Please return every one of the items below word for word, with no changes.
--- Start ---
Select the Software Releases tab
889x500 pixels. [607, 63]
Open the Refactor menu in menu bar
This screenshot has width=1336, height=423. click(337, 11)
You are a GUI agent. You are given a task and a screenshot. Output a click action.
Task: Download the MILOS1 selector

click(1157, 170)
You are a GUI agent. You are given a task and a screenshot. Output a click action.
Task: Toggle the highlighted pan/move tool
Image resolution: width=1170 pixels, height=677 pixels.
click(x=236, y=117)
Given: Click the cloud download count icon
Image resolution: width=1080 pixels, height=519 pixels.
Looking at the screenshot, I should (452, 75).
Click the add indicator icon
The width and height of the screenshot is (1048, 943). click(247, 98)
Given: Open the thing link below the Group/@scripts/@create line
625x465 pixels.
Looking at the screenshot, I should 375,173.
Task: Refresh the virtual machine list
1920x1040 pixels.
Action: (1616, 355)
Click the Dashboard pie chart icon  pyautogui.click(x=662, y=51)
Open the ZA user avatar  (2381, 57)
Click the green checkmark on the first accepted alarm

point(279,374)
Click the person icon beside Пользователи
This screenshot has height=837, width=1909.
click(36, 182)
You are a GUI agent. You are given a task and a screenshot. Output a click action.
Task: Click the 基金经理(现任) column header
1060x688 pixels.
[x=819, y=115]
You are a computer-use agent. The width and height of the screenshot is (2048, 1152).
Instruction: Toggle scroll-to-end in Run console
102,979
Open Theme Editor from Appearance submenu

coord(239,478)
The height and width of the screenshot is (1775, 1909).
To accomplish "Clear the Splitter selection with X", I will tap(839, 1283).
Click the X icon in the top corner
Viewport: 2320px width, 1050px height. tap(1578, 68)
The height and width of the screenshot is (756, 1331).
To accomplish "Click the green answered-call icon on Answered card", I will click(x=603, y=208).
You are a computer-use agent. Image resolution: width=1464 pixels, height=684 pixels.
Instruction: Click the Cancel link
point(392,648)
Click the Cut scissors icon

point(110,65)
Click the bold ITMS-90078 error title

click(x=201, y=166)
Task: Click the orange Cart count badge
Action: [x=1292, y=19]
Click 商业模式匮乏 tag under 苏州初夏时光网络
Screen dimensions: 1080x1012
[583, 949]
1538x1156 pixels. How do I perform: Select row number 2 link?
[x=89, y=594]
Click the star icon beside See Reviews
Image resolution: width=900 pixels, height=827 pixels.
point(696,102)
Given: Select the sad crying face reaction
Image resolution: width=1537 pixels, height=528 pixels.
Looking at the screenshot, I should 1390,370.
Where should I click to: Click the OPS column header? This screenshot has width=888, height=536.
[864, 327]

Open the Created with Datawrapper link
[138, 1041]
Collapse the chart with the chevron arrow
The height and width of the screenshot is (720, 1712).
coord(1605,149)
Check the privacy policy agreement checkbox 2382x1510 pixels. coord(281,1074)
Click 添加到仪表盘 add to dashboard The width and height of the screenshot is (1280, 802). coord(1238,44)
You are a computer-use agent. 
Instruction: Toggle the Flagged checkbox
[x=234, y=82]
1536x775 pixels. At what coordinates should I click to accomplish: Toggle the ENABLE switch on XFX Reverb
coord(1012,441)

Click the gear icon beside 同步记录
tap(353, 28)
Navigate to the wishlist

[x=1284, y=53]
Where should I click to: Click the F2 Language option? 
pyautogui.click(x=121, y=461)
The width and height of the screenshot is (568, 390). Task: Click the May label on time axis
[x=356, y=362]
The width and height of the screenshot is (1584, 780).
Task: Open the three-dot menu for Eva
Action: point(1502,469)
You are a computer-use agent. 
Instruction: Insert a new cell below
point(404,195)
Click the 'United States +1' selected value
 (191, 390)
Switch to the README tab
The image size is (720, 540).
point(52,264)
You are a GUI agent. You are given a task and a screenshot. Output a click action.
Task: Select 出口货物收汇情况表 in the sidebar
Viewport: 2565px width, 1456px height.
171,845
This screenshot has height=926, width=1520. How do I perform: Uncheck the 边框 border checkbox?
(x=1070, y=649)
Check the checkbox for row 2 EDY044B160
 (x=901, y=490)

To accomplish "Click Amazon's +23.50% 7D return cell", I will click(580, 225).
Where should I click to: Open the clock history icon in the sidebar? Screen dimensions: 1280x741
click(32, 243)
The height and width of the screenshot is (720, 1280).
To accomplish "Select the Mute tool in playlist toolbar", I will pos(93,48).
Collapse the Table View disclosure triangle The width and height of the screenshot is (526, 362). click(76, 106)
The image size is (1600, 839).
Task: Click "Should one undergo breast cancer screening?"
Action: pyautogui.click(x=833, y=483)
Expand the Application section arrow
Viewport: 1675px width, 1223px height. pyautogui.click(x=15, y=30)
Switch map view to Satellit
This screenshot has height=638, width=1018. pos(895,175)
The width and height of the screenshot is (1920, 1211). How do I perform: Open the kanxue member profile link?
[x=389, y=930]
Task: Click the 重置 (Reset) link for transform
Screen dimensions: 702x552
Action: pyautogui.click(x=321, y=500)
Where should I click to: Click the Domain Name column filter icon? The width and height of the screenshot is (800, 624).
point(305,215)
--- End ---
» **Result**
Select the Software Releases tab
889x500 pixels. [607, 63]
Open the Refactor menu in menu bar
This screenshot has width=1336, height=423. click(337, 11)
You are a GUI agent. You are given a task and a screenshot. Output a click action.
Task: Download the MILOS1 selector

click(1157, 170)
You are a GUI agent. You are given a task and a screenshot. Output a click action.
Task: Toggle the highlighted pan/move tool
Image resolution: width=1170 pixels, height=677 pixels.
click(x=236, y=117)
Given: Click the cloud download count icon
Image resolution: width=1080 pixels, height=519 pixels.
Looking at the screenshot, I should (452, 75).
Click the add indicator icon
The width and height of the screenshot is (1048, 943). click(247, 98)
Given: Open the thing link below the Group/@scripts/@create line
625x465 pixels.
Looking at the screenshot, I should 375,173.
Task: Refresh the virtual machine list
1920x1040 pixels.
Action: (1616, 355)
Click the Dashboard pie chart icon  pyautogui.click(x=662, y=51)
Open the ZA user avatar  (2381, 57)
Click the green checkmark on the first accepted alarm

point(279,374)
Click the person icon beside Пользователи
This screenshot has height=837, width=1909.
click(36, 182)
You are a GUI agent. You are given a task and a screenshot. Output a click action.
Task: Click the 基金经理(现任) column header
1060x688 pixels.
[x=819, y=115]
You are a computer-use agent. The width and height of the screenshot is (2048, 1152).
Instruction: Toggle scroll-to-end in Run console
102,979
Open Theme Editor from Appearance submenu

coord(239,478)
The height and width of the screenshot is (1775, 1909).
To accomplish "Clear the Splitter selection with X", I will tap(839, 1283).
Click the X icon in the top corner
Viewport: 2320px width, 1050px height. tap(1578, 68)
The height and width of the screenshot is (756, 1331).
To accomplish "Click the green answered-call icon on Answered card", I will click(x=603, y=208).
You are a computer-use agent. Image resolution: width=1464 pixels, height=684 pixels.
Instruction: Click the Cancel link
point(392,648)
Click the Cut scissors icon

point(110,65)
Click the bold ITMS-90078 error title

click(x=201, y=166)
Task: Click the orange Cart count badge
Action: [x=1292, y=19]
Click 商业模式匮乏 tag under 苏州初夏时光网络
Screen dimensions: 1080x1012
[583, 949]
1538x1156 pixels. How do I perform: Select row number 2 link?
[x=89, y=594]
Click the star icon beside See Reviews
Image resolution: width=900 pixels, height=827 pixels.
point(696,102)
Given: Select the sad crying face reaction
Image resolution: width=1537 pixels, height=528 pixels.
Looking at the screenshot, I should 1390,370.
Where should I click to: Click the OPS column header? This screenshot has width=888, height=536.
[864, 327]

Open the Created with Datawrapper link
[138, 1041]
Collapse the chart with the chevron arrow
The height and width of the screenshot is (720, 1712).
coord(1605,149)
Check the privacy policy agreement checkbox 2382x1510 pixels. coord(281,1074)
Click 添加到仪表盘 add to dashboard The width and height of the screenshot is (1280, 802). coord(1238,44)
You are a computer-use agent. 
Instruction: Toggle the Flagged checkbox
[x=234, y=82]
1536x775 pixels. At what coordinates should I click to accomplish: Toggle the ENABLE switch on XFX Reverb
coord(1012,441)

Click the gear icon beside 同步记录
tap(353, 28)
Navigate to the wishlist

[x=1284, y=53]
Where should I click to: Click the F2 Language option? 
pyautogui.click(x=121, y=461)
The width and height of the screenshot is (568, 390). Task: Click the May label on time axis
[x=356, y=362]
The width and height of the screenshot is (1584, 780).
Task: Open the three-dot menu for Eva
Action: point(1502,469)
You are a computer-use agent. 
Instruction: Insert a new cell below
point(404,195)
Click the 'United States +1' selected value
 (191, 390)
Switch to the README tab
The image size is (720, 540).
point(52,264)
You are a GUI agent. You are given a task and a screenshot. Output a click action.
Task: Select 出口货物收汇情况表 in the sidebar
Viewport: 2565px width, 1456px height.
171,845
This screenshot has height=926, width=1520. How do I perform: Uncheck the 边框 border checkbox?
(x=1070, y=649)
Check the checkbox for row 2 EDY044B160
 (x=901, y=490)

To accomplish "Click Amazon's +23.50% 7D return cell", I will click(580, 225).
Where should I click to: Open the clock history icon in the sidebar? Screen dimensions: 1280x741
click(32, 243)
The height and width of the screenshot is (720, 1280).
To accomplish "Select the Mute tool in playlist toolbar", I will pos(93,48).
Collapse the Table View disclosure triangle The width and height of the screenshot is (526, 362). click(76, 106)
The image size is (1600, 839).
Task: Click "Should one undergo breast cancer screening?"
Action: pyautogui.click(x=833, y=483)
Expand the Application section arrow
Viewport: 1675px width, 1223px height. pyautogui.click(x=15, y=30)
Switch map view to Satellit
This screenshot has height=638, width=1018. pos(895,175)
The width and height of the screenshot is (1920, 1211). How do I perform: Open the kanxue member profile link?
[x=389, y=930]
Task: Click the 重置 (Reset) link for transform
Screen dimensions: 702x552
Action: pyautogui.click(x=321, y=500)
Where should I click to: Click the Domain Name column filter icon? The width and height of the screenshot is (800, 624).
point(305,215)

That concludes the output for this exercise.